En France, la chevêche est notée nicheuse à
peu près partout ; seules la Corse, les grandes zones boisées
des Landes et les zones montagneuses ne l'hébergent pas.
Dans une grande partie de nos régions, la chevêche
est un des oiseaux typiques des zones de bocage où prédominent
les vieux arbres creux où elle élèvera sa
nichée et les prairies si possible pâturées
où elle viendra chasser. Vieux vergers de pommiers, allées
de saules têtards mais aussi cabanes de jardin abandonnées
à la périphérie d'un village sont des sites
privilégiés pour sa reproduction. Dans la zone méditerranéenne
où elle est encore commune, elle niche dans les cabanes
de bergers, les tas de pierres comme en Crau ou même des
cavités naturelles dans des falaises. En l'absence de cavités
convenables, elle accepte volontiers le nichoir spécialement
étudié pour elle que vous avez pris soin d'installer
hors de portée des prédateurs comme la fouine. La
chevêche fuit les massifs forestiers et la montagne mais
elle ne craint pas de vivre à proximité de l'homme
au coeur d'un village ou même dans un parc public en pleine
ville.

__Consigne__:
Restituez mot pour mot le passage du texte sur la chevêche, en partant de « En France, la » et en allant jusqu'à « ne l'hébergent pas. ». Les lignes ci-dessous ne sont pas utiles ici.

__Les données__:
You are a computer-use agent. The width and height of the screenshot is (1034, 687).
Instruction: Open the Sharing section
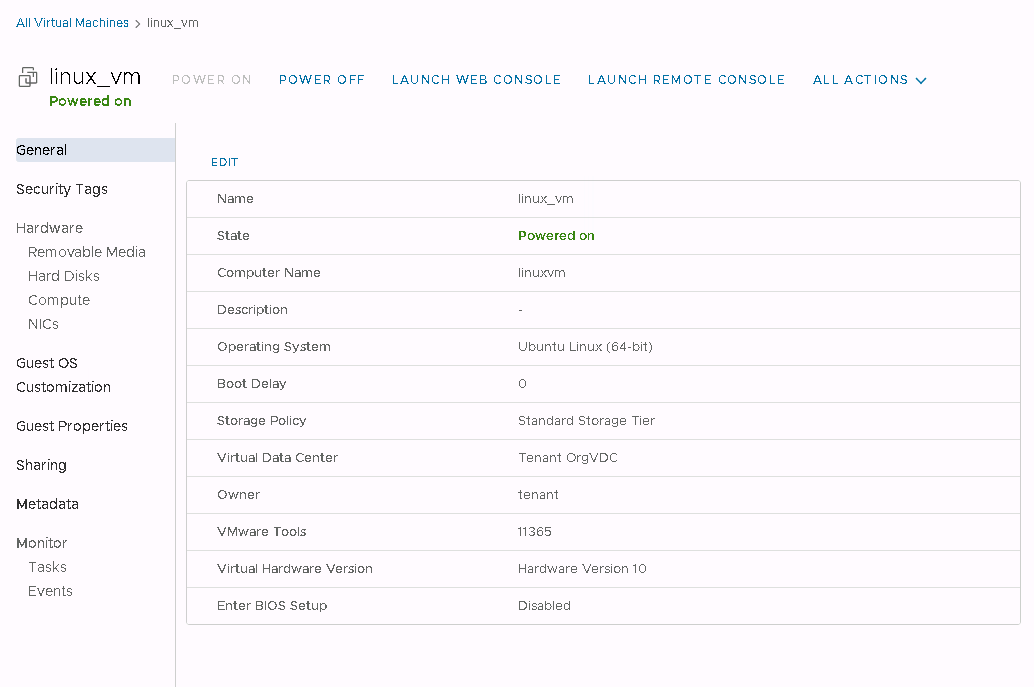point(41,465)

__Réponse__:
En France, la chevêche est notée nicheuse à
peu près partout ; seules la Corse, les grandes zones boisées
des Landes et les zones montagneuses ne l'hébergent pas.